Report the lines of the data below that contain the string "Task".

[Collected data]
-*-*-
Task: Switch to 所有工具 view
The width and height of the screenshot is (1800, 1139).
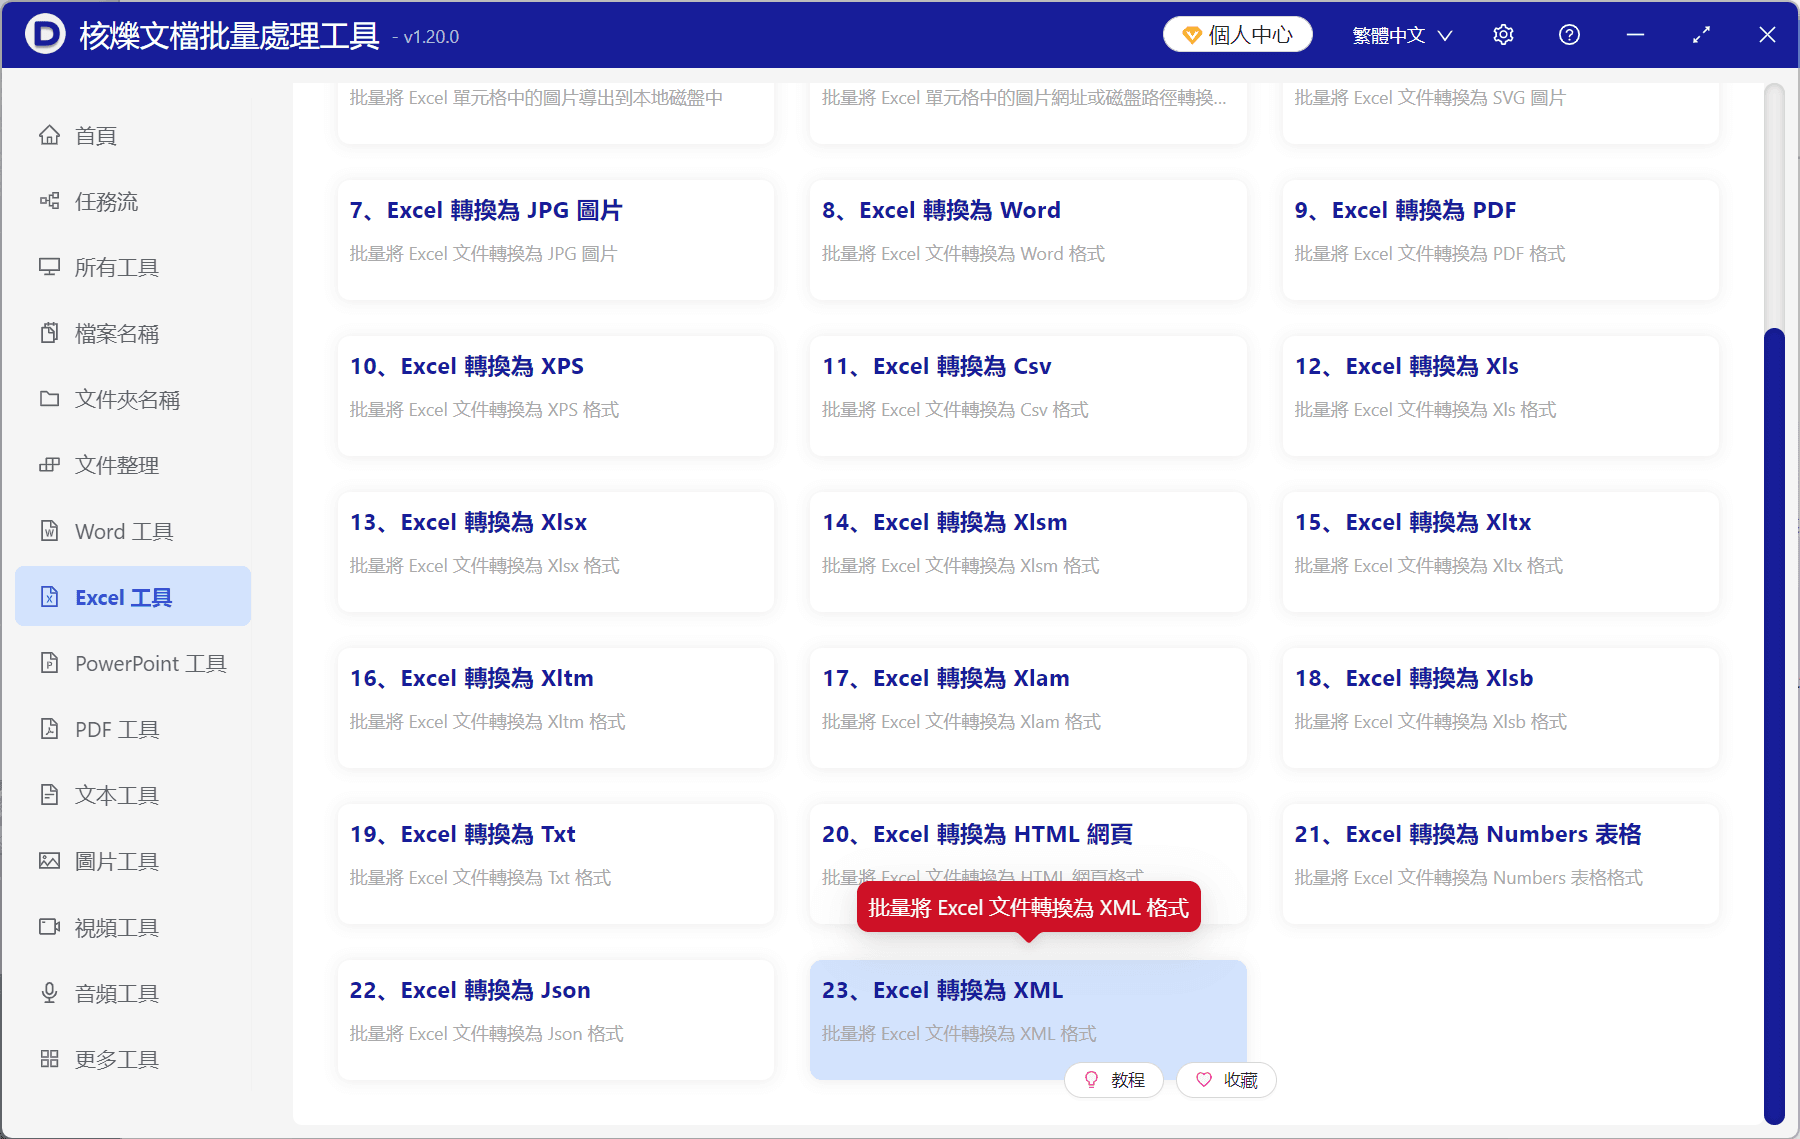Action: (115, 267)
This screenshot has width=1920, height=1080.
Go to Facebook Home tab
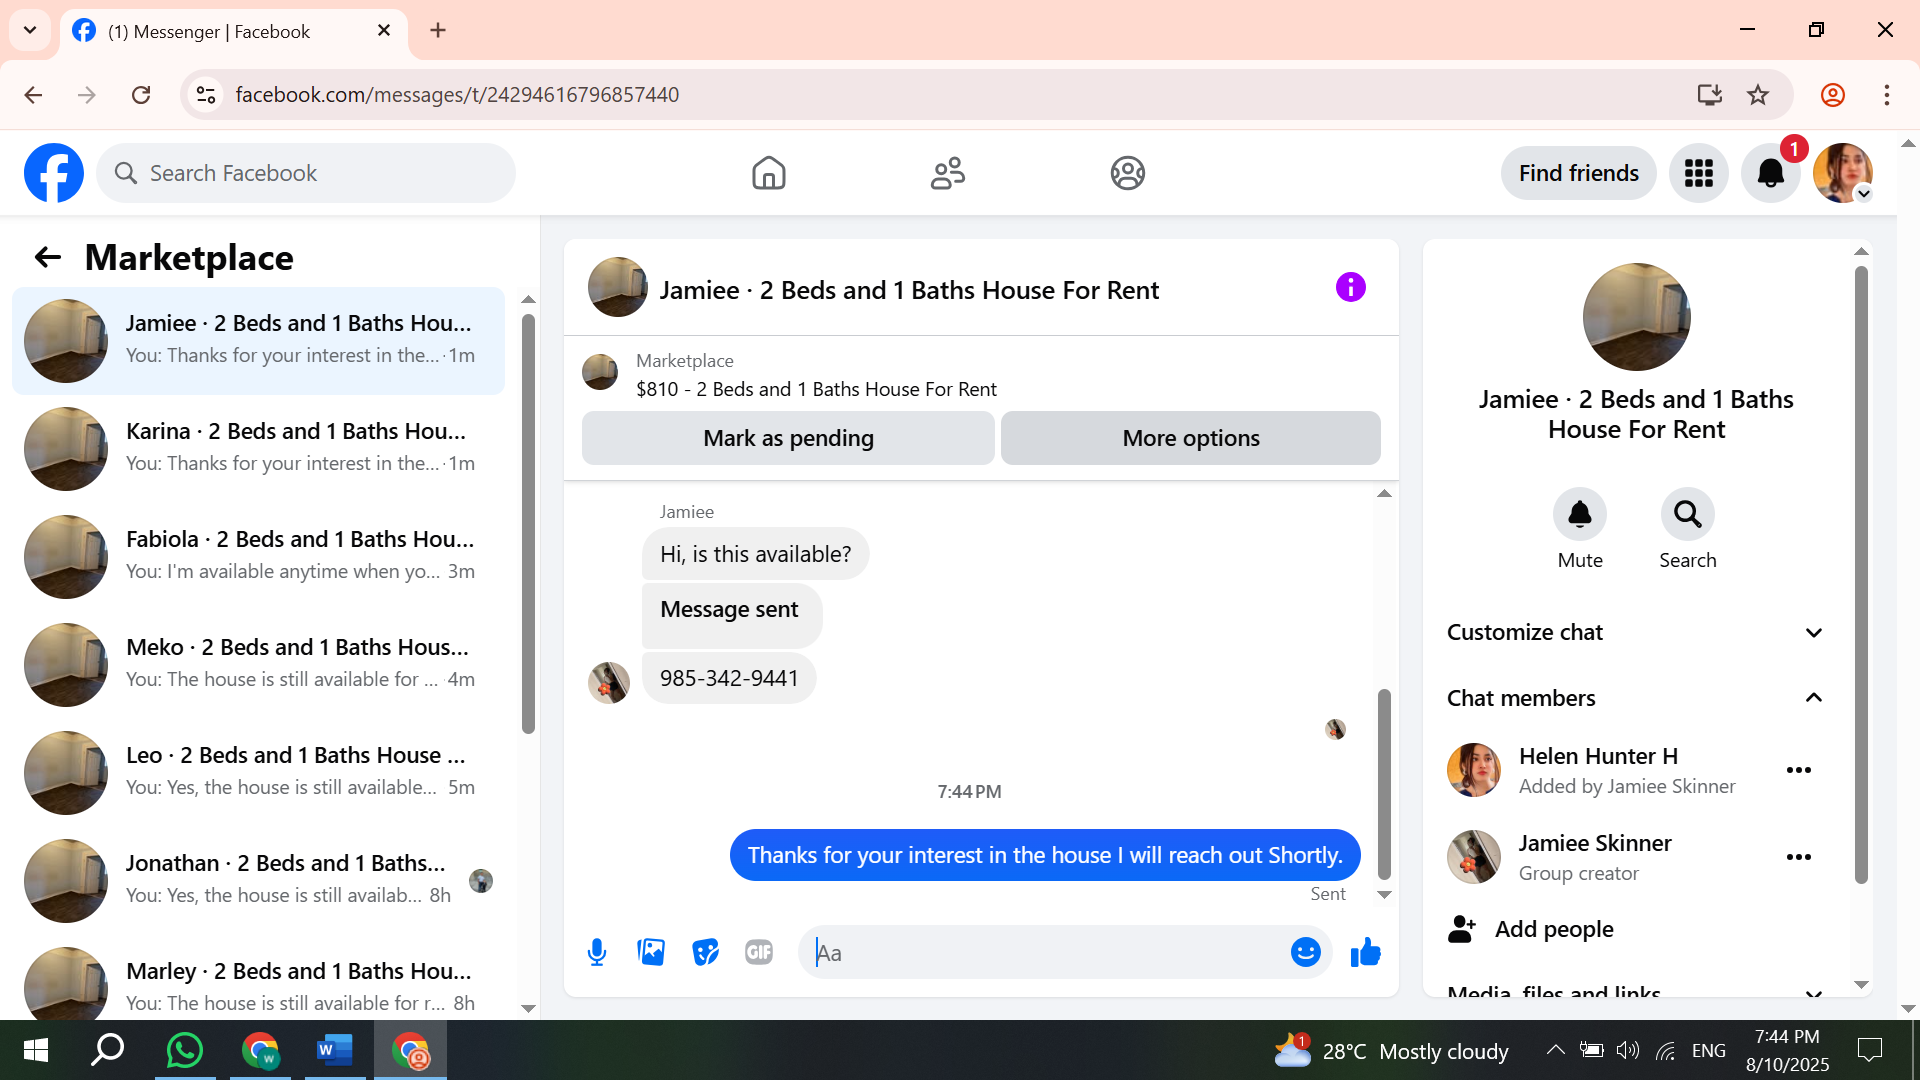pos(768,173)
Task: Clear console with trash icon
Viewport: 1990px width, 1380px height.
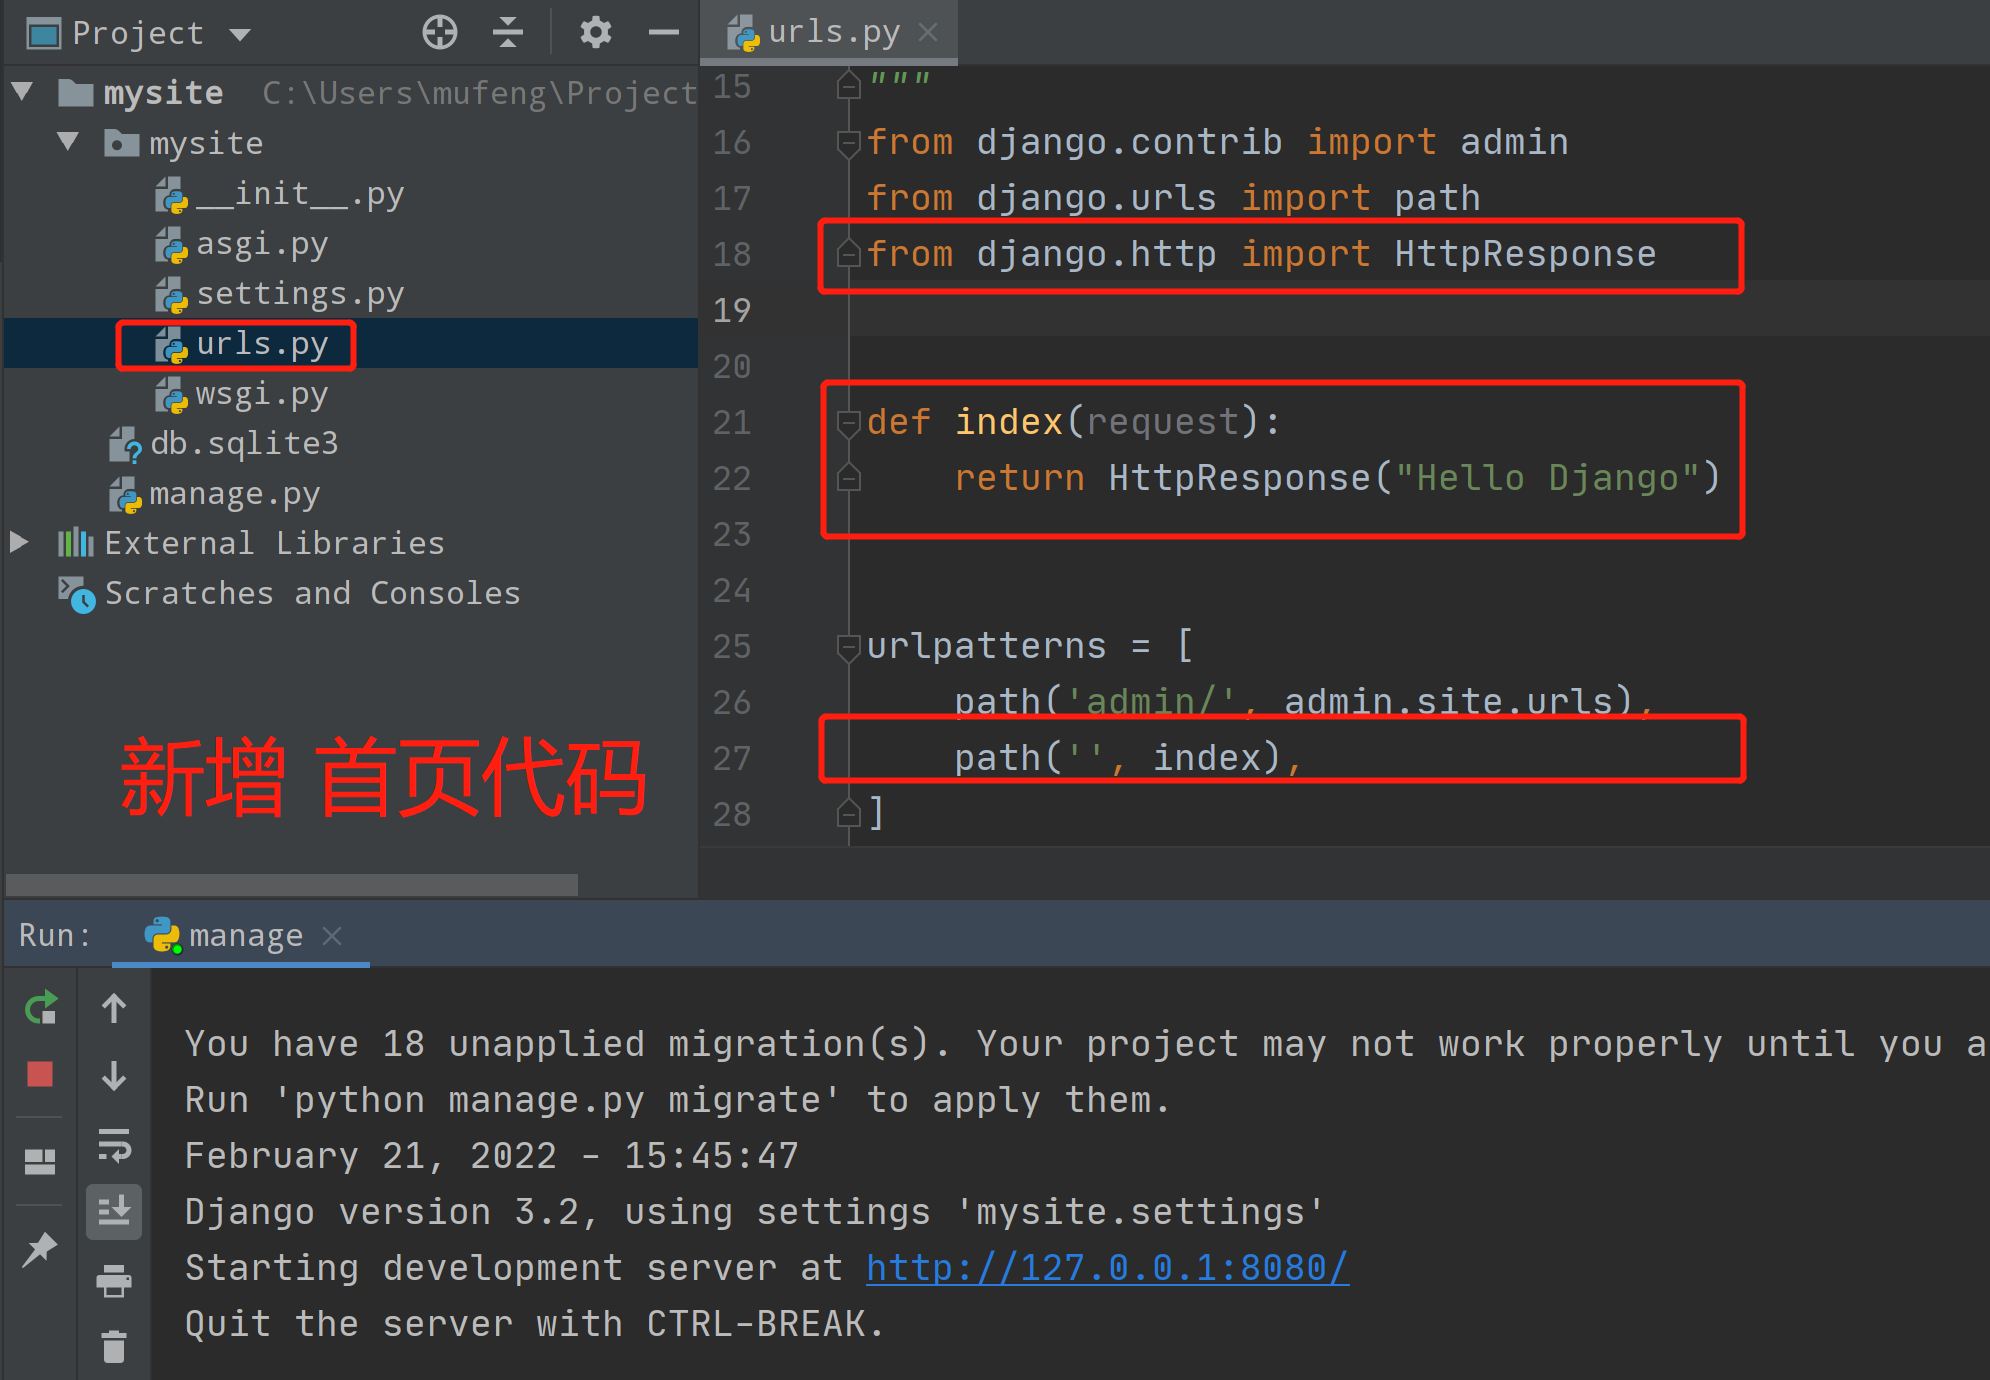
-*-*-
Worked solution >>
Task: Switch to 所有工具 view
Task: Clear console with trash icon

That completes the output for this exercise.